In the FullCalendar dayClick event, can I get the events that already exist in clicked date?

http://arshaw.com/fullcalendar/docs/mouse/dayClick/

Let me explain a little about my project I'm writing a simple php site that allow user to add/edit event on calendar.

  • Only single event can add to a date.
  • If user click on empty date, New event popup will show (I use dayclick event).
  • If user click date with existing event, Edit event popup will show (I use eventclick event).

The problem is when user click outside of event area (upper area or bottom area) of a date with existing event, it raise dayclick instead of eventclick. How can I trigger eventclick event and skip dayclick event if there is existing event in the date?

like image 945
zawmn83 Avatar asked Mar 25 '10 13:03

zawmn83


1 Answers

Are your events stored on the client side or on the server side? If on the client side, this should work specifically if you want the event in that clicked time:

$('#calendar').fullCalendar({
    dayClick: function(date, allDay, jsEvent, view) {
            $('#calendar').fullCalendar('clientEvents', function(event) {
                if(event.start <= date && event.end >= date) {
                    return true;
                }
                return false;
            });
    }
});

This will give events that overlap the clicked time and are stored on the client side. For the all-day slot, it will give all events overlapping that day.

If you want all events on that date itself, regardless of whether the allDay slot or a time slot was clicked.
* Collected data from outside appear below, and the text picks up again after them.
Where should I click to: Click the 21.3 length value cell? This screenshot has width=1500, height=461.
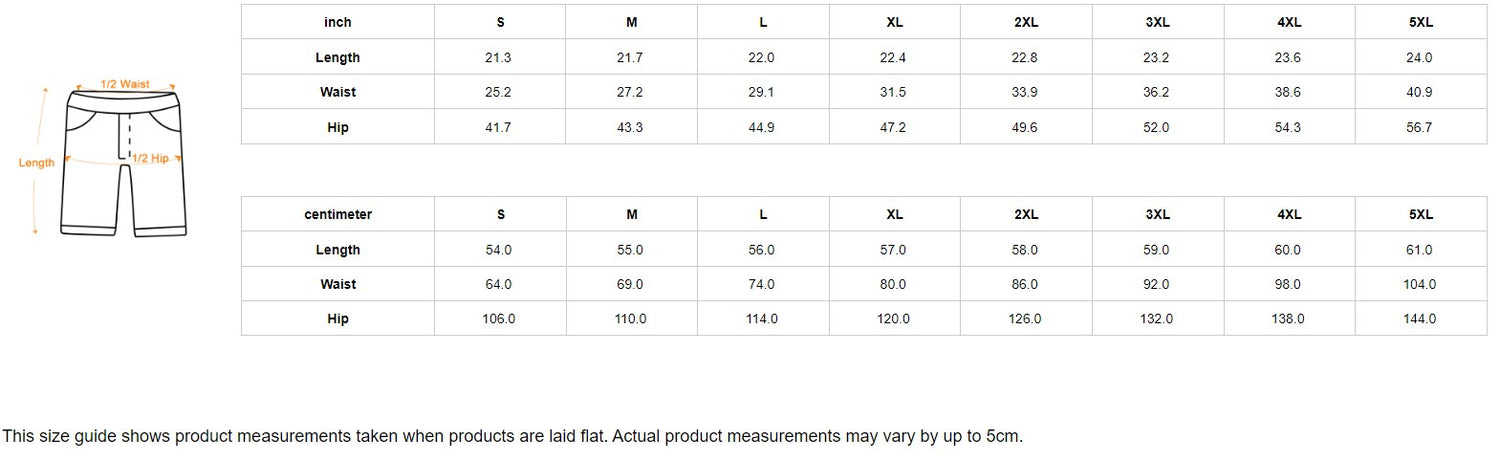(x=498, y=58)
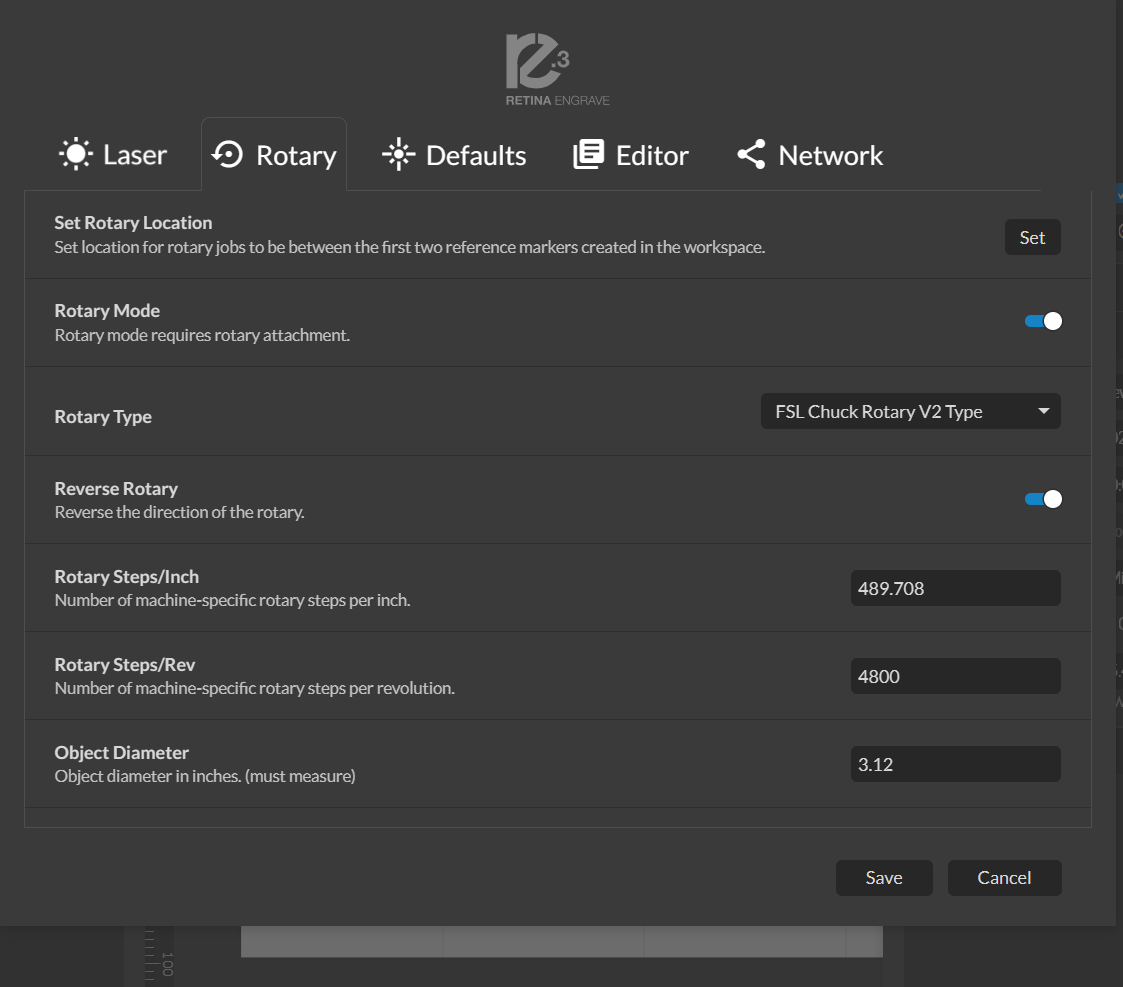Click the Editor tab label text

(652, 156)
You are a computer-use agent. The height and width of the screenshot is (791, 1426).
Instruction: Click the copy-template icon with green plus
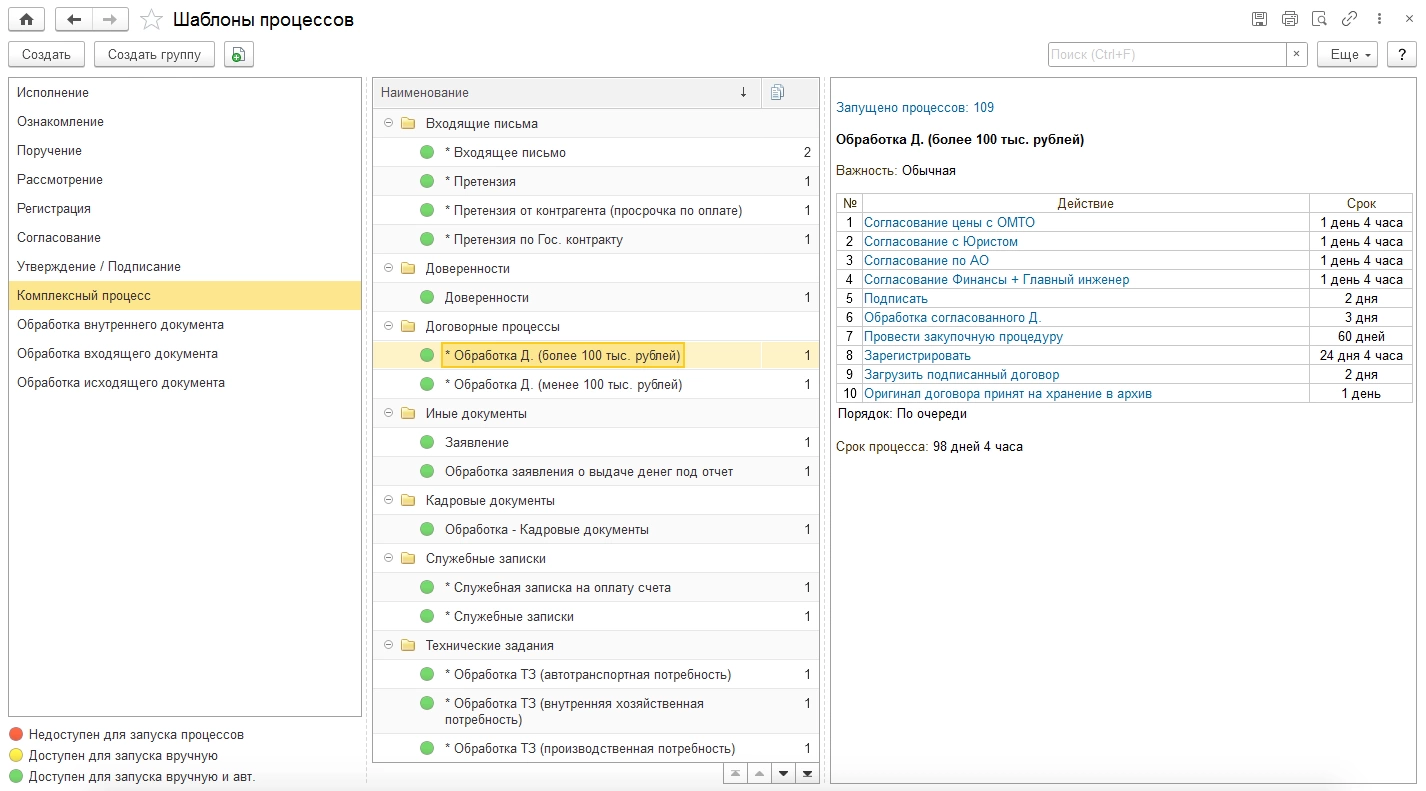coord(239,55)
$('#calendar').fullCalendar({
    dayClick: function(date, allDay, jsEvent, view) {
            if(!allDay) {
                // strip time information
                date = new Date(date.getFullYear(), date.getMonth(), date.getDay());
            }
            $('#calendar').fullCalendar('clientEvents', function(event) {
                if(event.start <= date && event.end >= date) {
                    return true;
                }
                return false;
            });
    }
});

If your events are stored on the server, you'll want to take the date provided in your dayClick callback and use it to construct a call to your server to get the info in whatever format you need.

EDIT If doing a round trip or trying to get the information other ways

$('#calendar').fullCalendar({
    dayClick: function(date, allDay, jsEvent, view) {
            var startDate = new Date(date.getFullYear(), date.getMonth(), date.getDay(), 0, 0, 0).getTime();
            var endDate = new Date(date.getFullYear(), date.getMonth(), date.getDay(), 23, 59, 59).getTime();
            var cache = new Date().getTime();
            $.getJSON("/json-events.php?start="+startDate+"&end="+endDate+"&_="+cache,
                function(data) {
                    // do stuff with the JSOn data
                }
    }
});

And if you don't want the round trip, you can also take a look at what happens in, say, refetchEvents in fullCalendar.js. If you don't mind diverging from the fullCalendar trunk, you can save off fetched events somewhere so that you aren't doing a bunch of DOM manipulation (depending on the number of events, as they get large that will get unwieldy).